Although I began this week thinking it was going to be a short one, the reality is that for most classes we had our full complement of two meetings. The main focus this week has been on ascertaining how well students have understood the text they read as homework. I myself and still trying to figure out the difficulties that first year students have with reading. To this end I carried out a number of experiments. I got all 3 classes to complete a quiz. The questions were purely checking reading for literal meaning – no inferences or evaluation were required in order to complete it. Many of the answers required just a single word and others just required students to quote from the text. One class was instructed to do the quiz, first as closed book and then after they had done their best with the book closed, they were allowed to redo the quiz as open book. There was one instance of a student getting a higher grade on the closed book version. All quizzes were peer graded and one class I got to redo the quiz even after we had agreed on the right answers. I did this because I found that with the peer grading some students had marked answers correct that were clearly wrong. Consistently, (even when the quiz was redone after grading) the majority of students received a failing grade.

This is of course all very demoralizing for both students and me. In a sense this is exactly what I was expecting to happen and I actually told students this even before they did the quiz. I was hoping that they would prove my expectations wrong. I could avoid giving such quizzes but what would be the value in that?

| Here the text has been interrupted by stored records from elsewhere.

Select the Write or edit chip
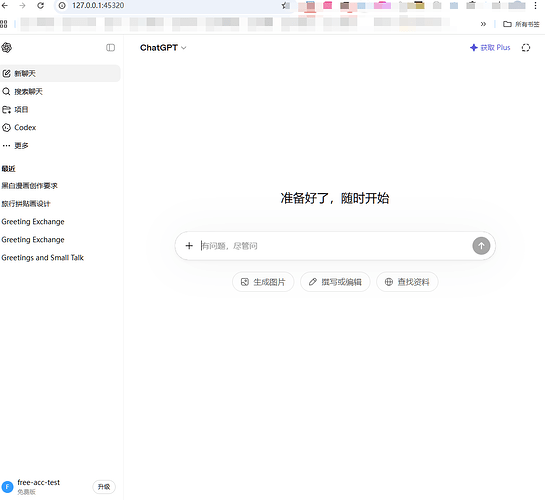The height and width of the screenshot is (500, 545). [x=335, y=282]
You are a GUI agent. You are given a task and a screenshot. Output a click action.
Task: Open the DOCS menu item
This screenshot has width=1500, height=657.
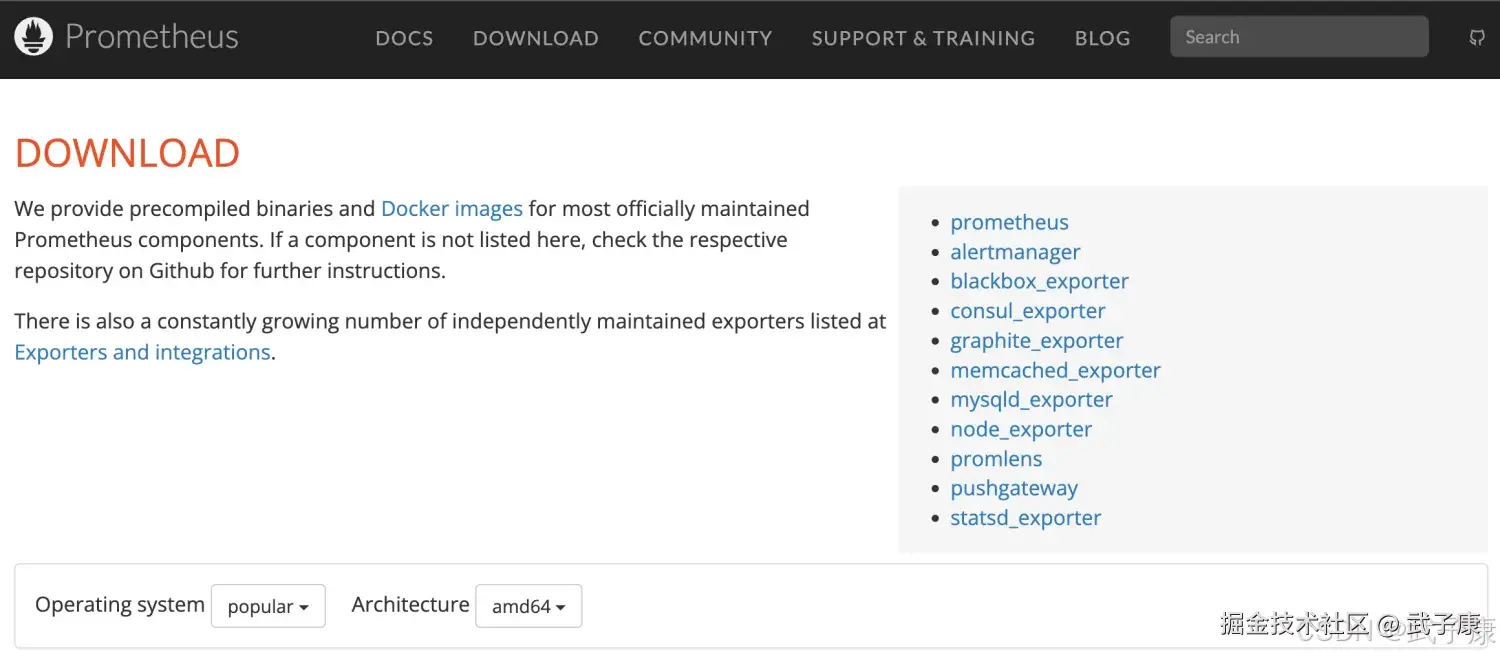[404, 38]
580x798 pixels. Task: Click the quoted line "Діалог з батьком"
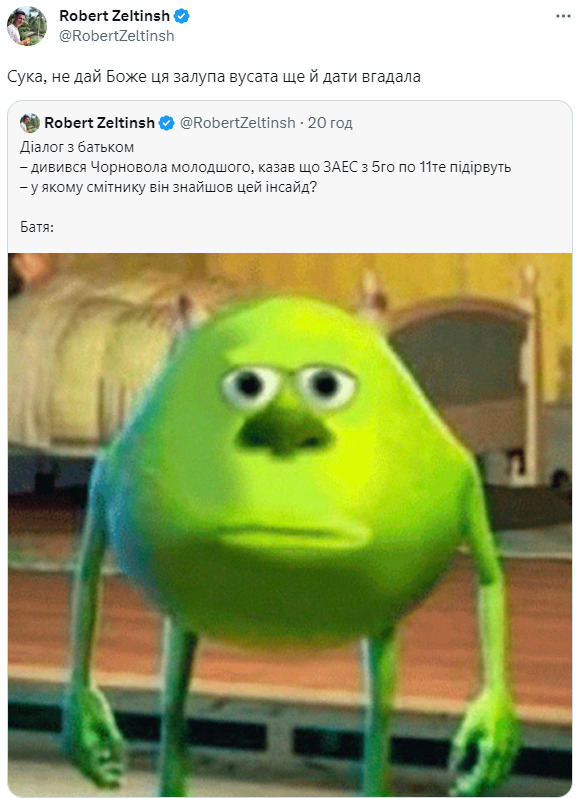click(x=77, y=147)
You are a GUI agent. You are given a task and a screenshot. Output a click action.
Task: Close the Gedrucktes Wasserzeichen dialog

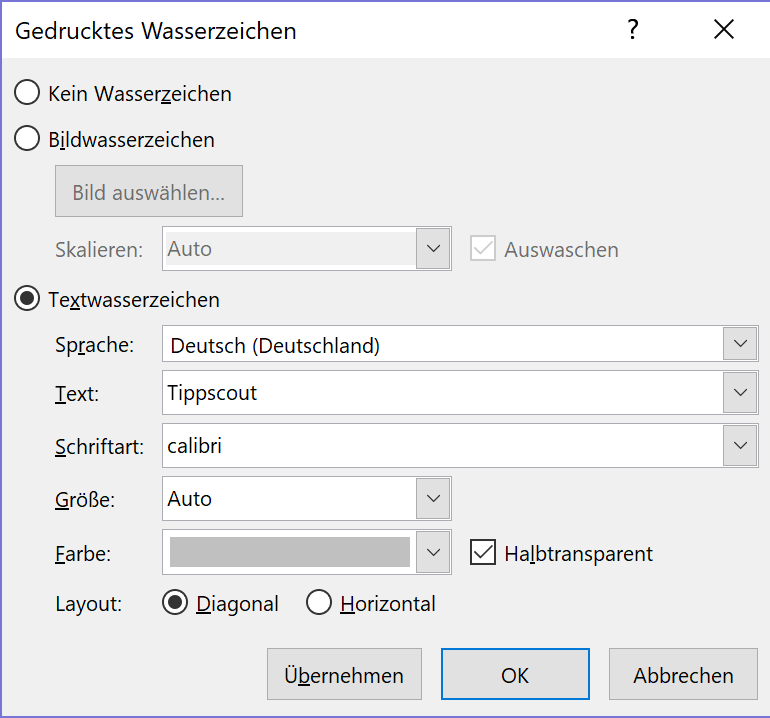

Students and teacher could then convince themselves that texts are being read and understood but what if in reality students don’t understand what they are reading or perhaps worse – they misunderstand what they are reading. At least if you know you don’t know something there’s some hope that you might go off and learn it – or you certainly won’t act as if you know. If one can convince oneself that they understand a text then no further action is required. However, if one admits that one does not understand, one feels obliged to do something but what is it that one should do? Hopefully the skills acquired by students on this course will equip them to deal with texts they don’t fully understand.

From looking at students’ work this week I can identify that one of the major problems is lack of attention to detail and lack of sensitivity to accuracy. Again there were many spelling mistakes and inaccurate quotations although students could have consulted their books for the correct versions. Philosopher or psychologist – does it matter? Does it matter whether one uses Turkish spelling or English spelling? Students seem to think that if their answer is somewhere “in the ballpark” then that’s OK. In the next few months they will have to realize that details are important in academic writing. Students must learn that there is a big difference between saying “this relationship is mediated through computer communication” and “this relationship is mainly mediated through computer communication”.

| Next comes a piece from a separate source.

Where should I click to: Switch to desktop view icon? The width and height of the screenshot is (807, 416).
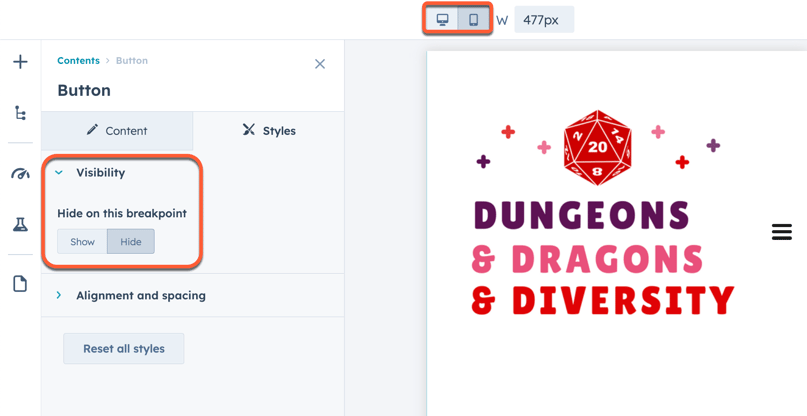click(442, 20)
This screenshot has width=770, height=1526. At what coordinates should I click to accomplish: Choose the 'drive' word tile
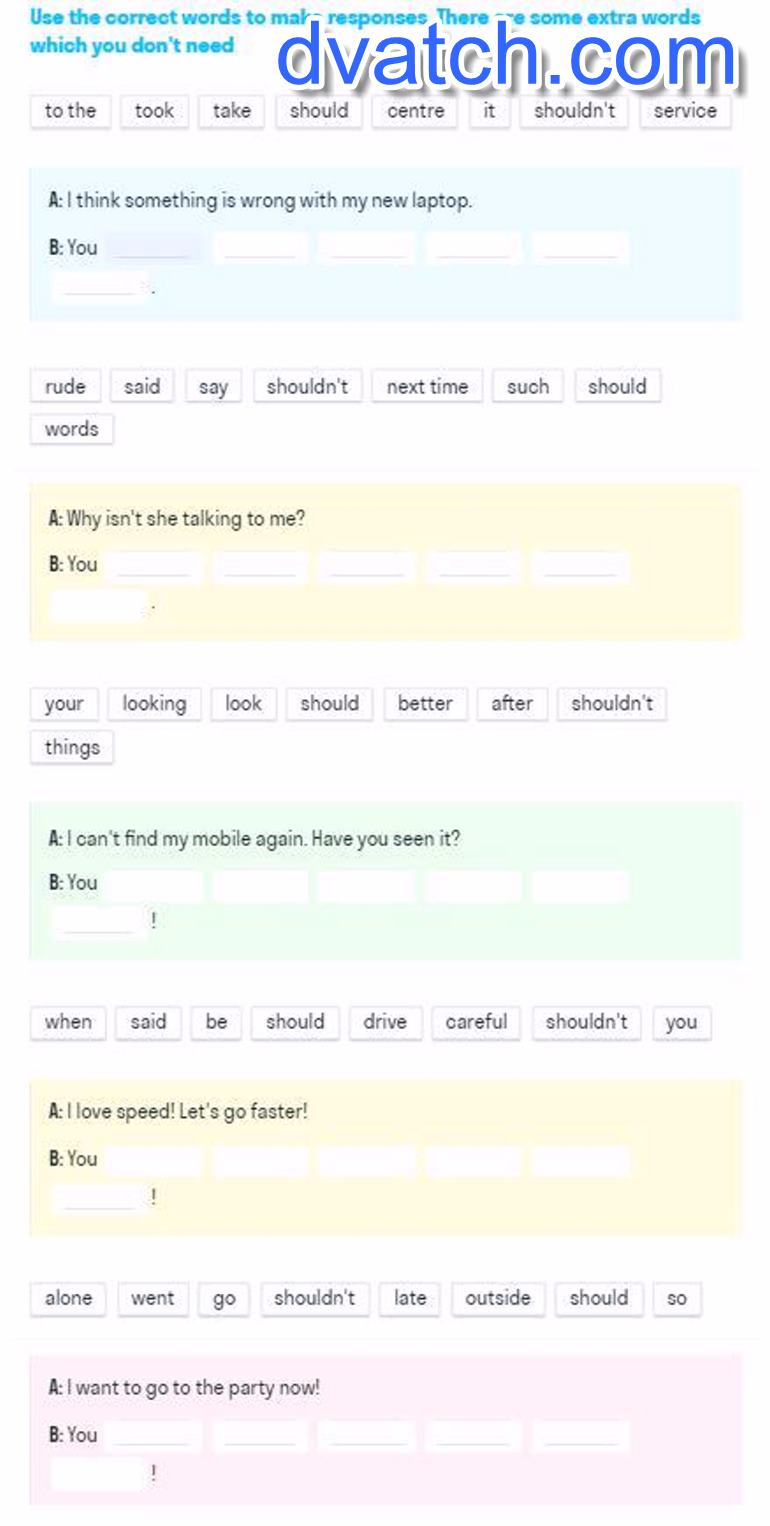click(385, 1022)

The second lesson of the week consisted mainly in students creating a synthesized list of points from the text, arranged under headings provided by me. They seem to have worked very well together and have come up with quite a comprehensive list. It may be a bit early in the course to get them synthesizing but it fits in naturally with what we need to do now. Having synthesized information within one text they should better understand the process involved in synthesizing a number of texts later. It was interesting to see how different people can read a text and isolate different points. While I monitored group work I noticed that one student had noted that masturbation offline tends to be solitary whereas masturbation online is a social activity – a point dealt with in the text but one that had not struck me until she expressed it in such blunt terms.